### Dataset entries
........
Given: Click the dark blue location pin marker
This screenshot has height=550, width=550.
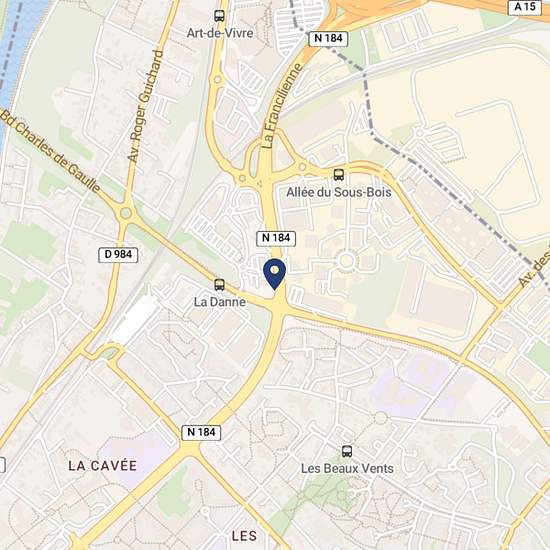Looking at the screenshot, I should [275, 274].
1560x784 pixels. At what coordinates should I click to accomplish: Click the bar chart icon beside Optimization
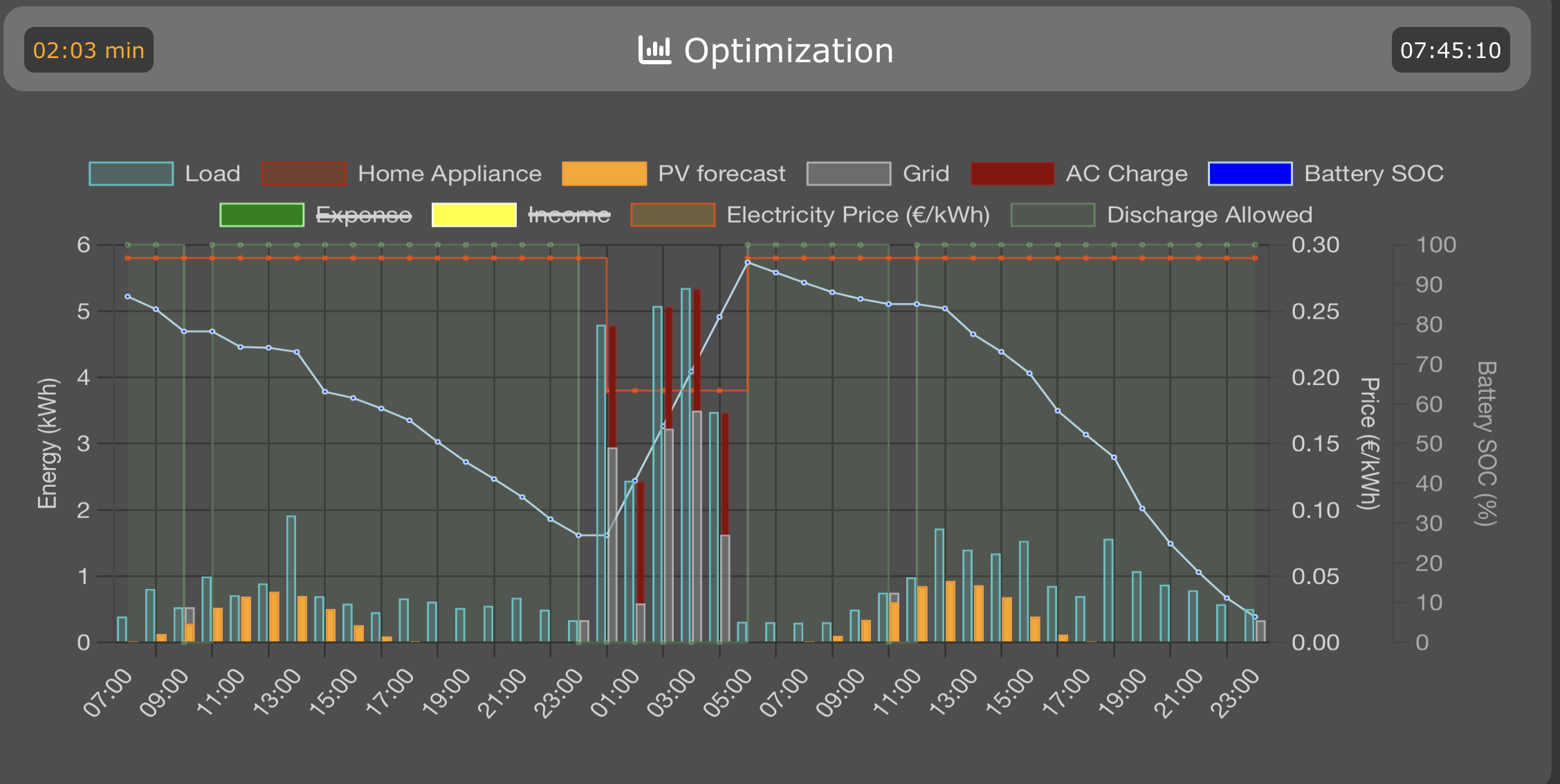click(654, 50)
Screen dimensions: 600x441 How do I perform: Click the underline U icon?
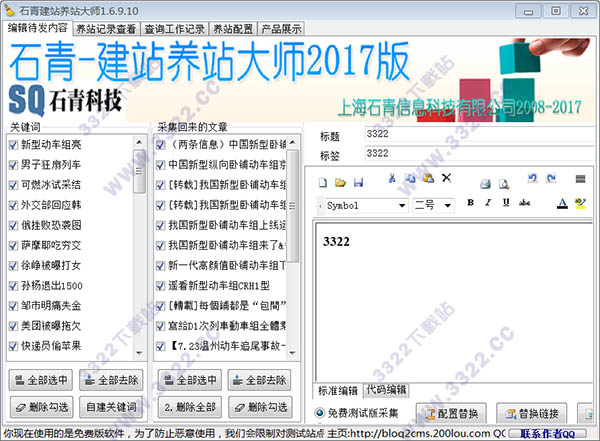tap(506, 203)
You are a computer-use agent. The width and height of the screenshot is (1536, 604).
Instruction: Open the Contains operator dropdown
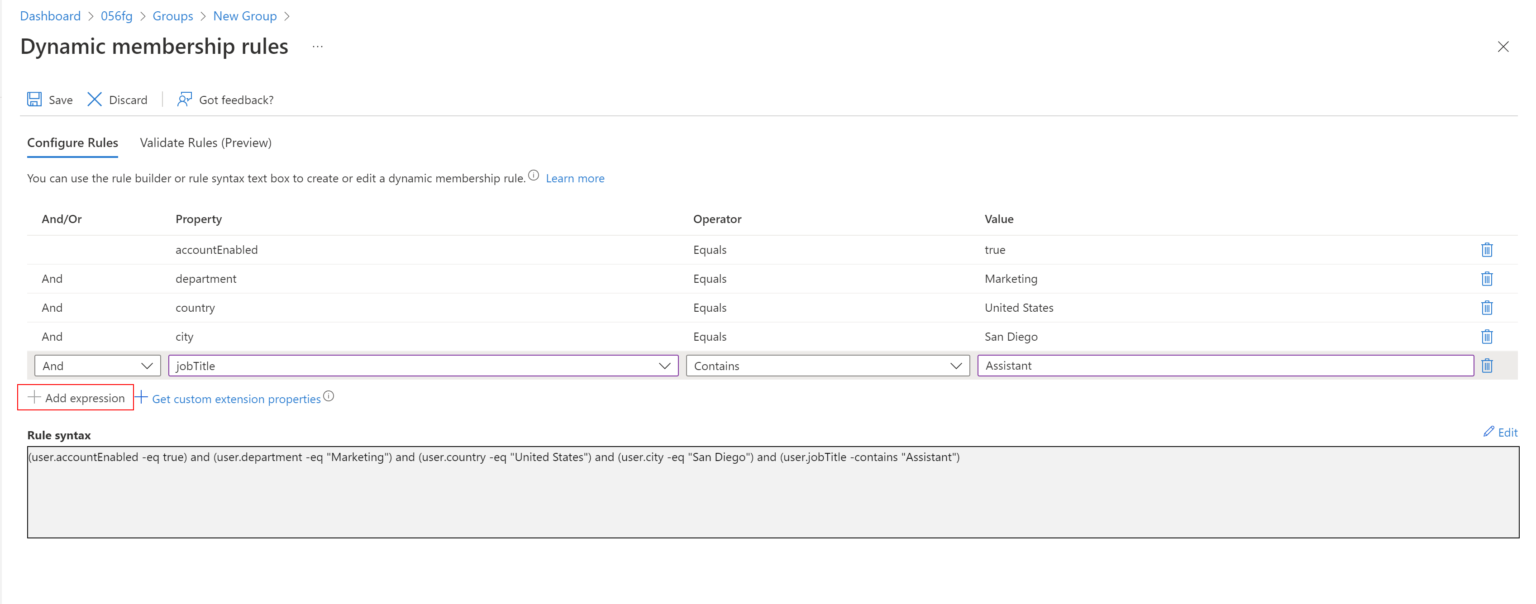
........
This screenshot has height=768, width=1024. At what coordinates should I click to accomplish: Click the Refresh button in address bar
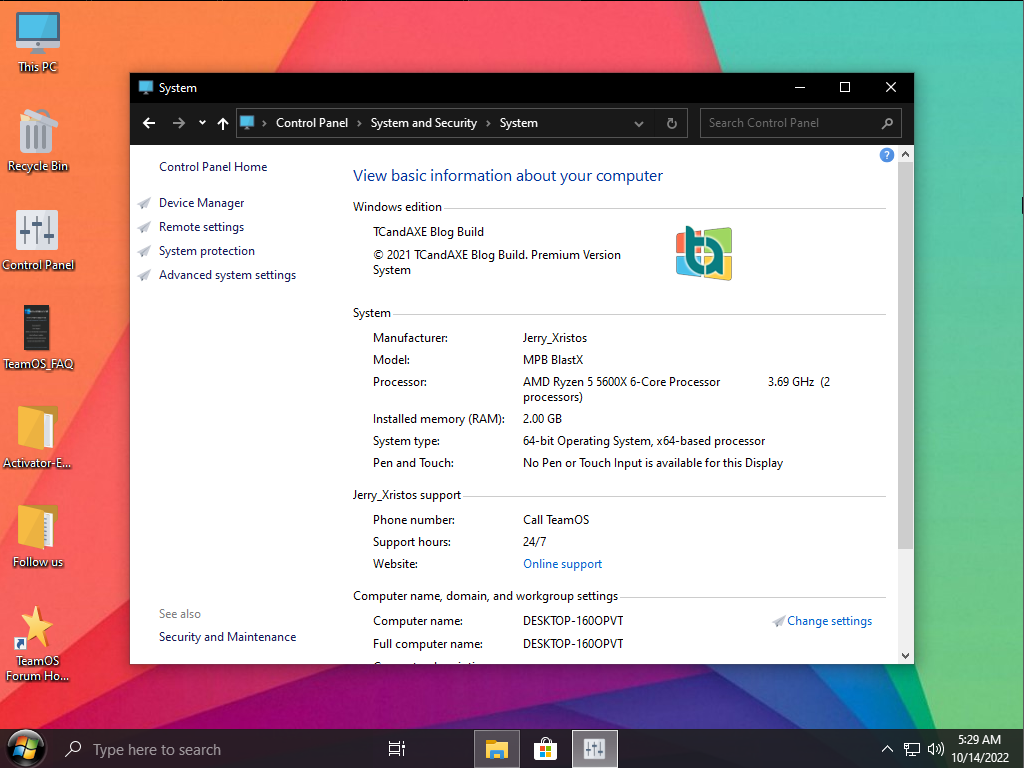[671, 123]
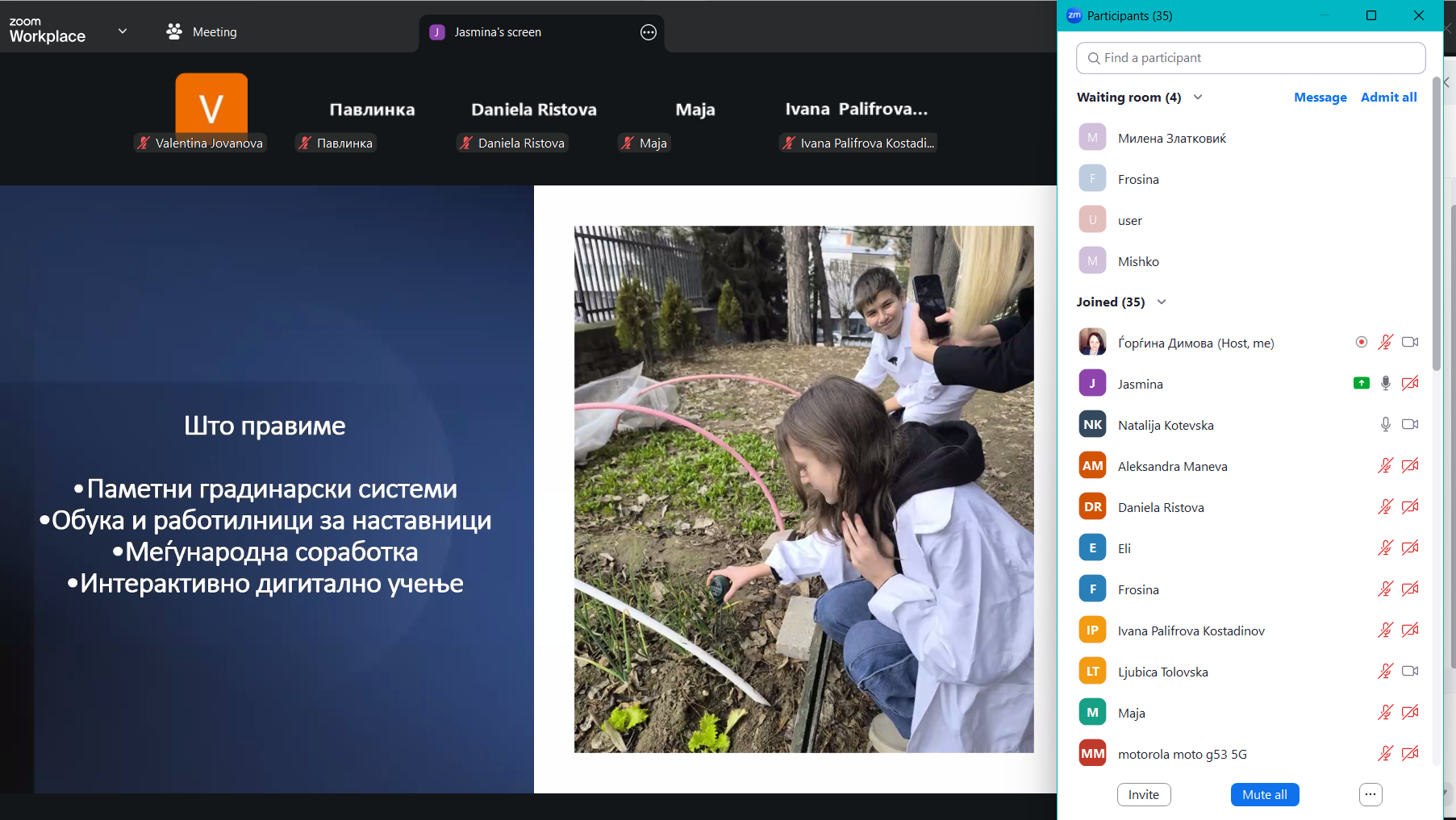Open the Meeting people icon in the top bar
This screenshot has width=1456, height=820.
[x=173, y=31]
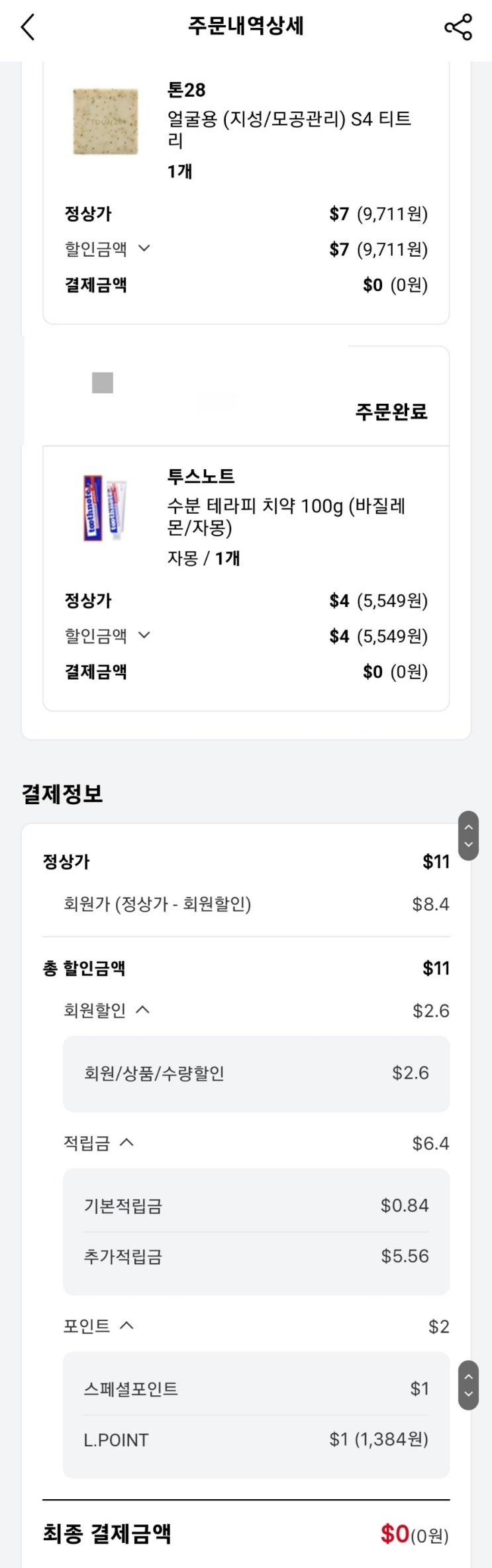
........
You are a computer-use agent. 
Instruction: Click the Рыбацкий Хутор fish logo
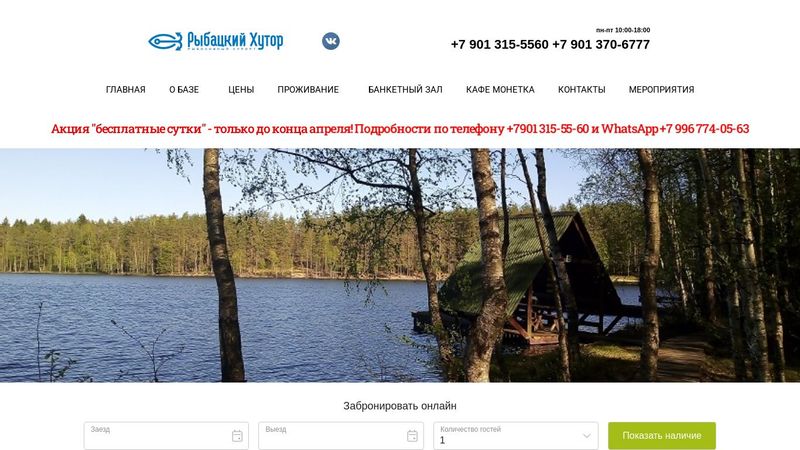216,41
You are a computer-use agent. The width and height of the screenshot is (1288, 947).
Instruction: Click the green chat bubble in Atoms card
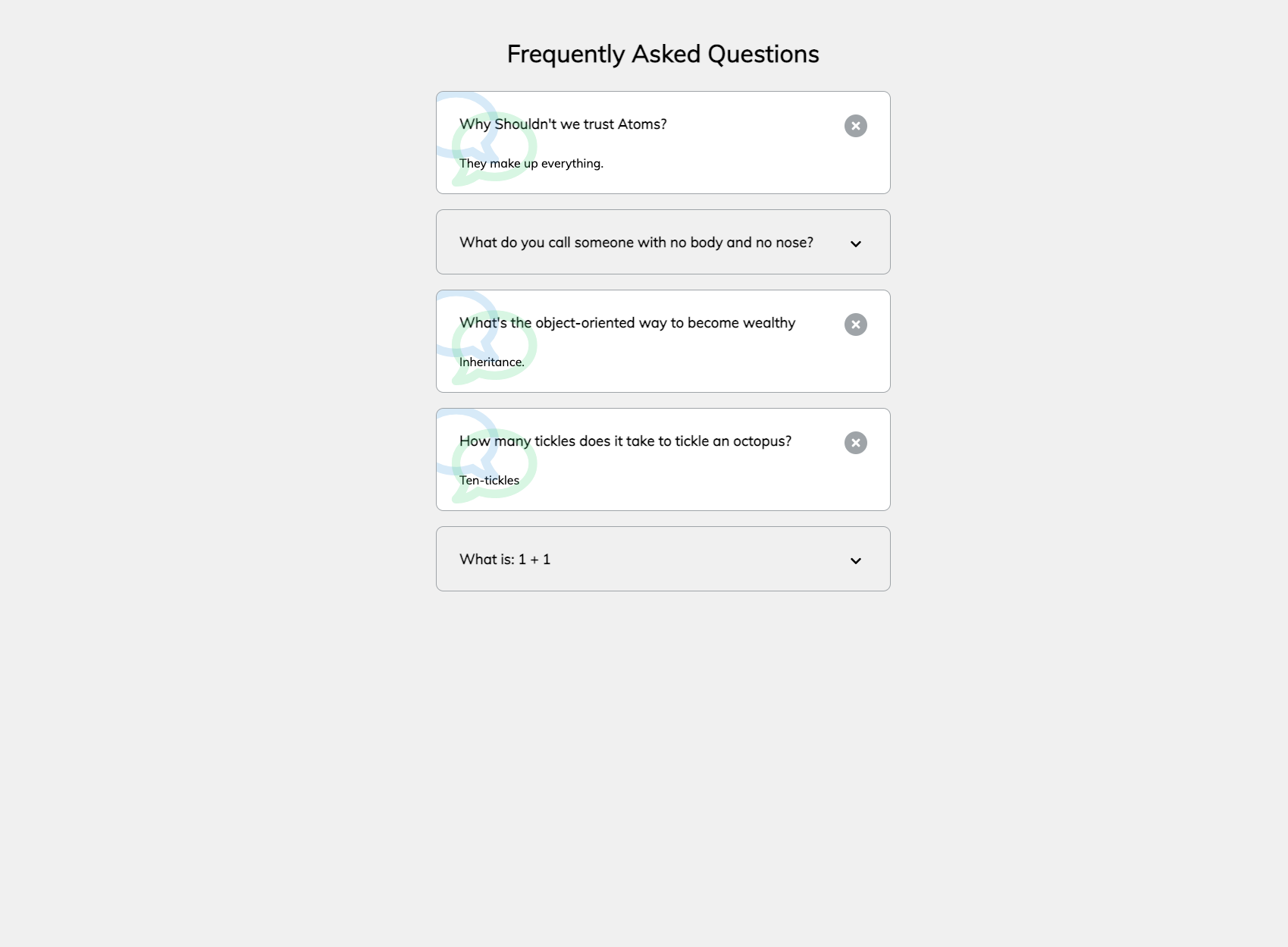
........
### Task directions
Repeat the rows starting at the line containing "This screenshot has height=768, width=1024." and ending at the line containing "[x=173, y=31]", with both of those lines included. Leave the pictures out of your answer.

### Result of the exercise
This screenshot has height=768, width=1024. At what coordinates should I click to accomplish: Click the Refresh button in address bar
[671, 123]
Open the Meeting people icon in the top bar
This screenshot has width=1456, height=820.
[x=173, y=31]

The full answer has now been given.